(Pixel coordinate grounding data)
*** Block opens ***
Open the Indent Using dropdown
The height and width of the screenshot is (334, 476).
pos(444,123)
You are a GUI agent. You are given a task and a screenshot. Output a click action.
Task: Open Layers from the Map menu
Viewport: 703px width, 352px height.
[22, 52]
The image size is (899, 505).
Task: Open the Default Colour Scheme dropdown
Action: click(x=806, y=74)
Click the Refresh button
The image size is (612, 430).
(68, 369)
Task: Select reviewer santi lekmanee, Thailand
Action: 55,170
*** Block closes ***
Would you retype exactly the lines above, from the line with "The height and" to the line with "Task: Open Layers from the Map menu", with both end lines kept and nothing more?

The height and width of the screenshot is (334, 476).
pos(444,123)
You are a GUI agent. You are given a task and a screenshot. Output a click action.
Task: Open Layers from the Map menu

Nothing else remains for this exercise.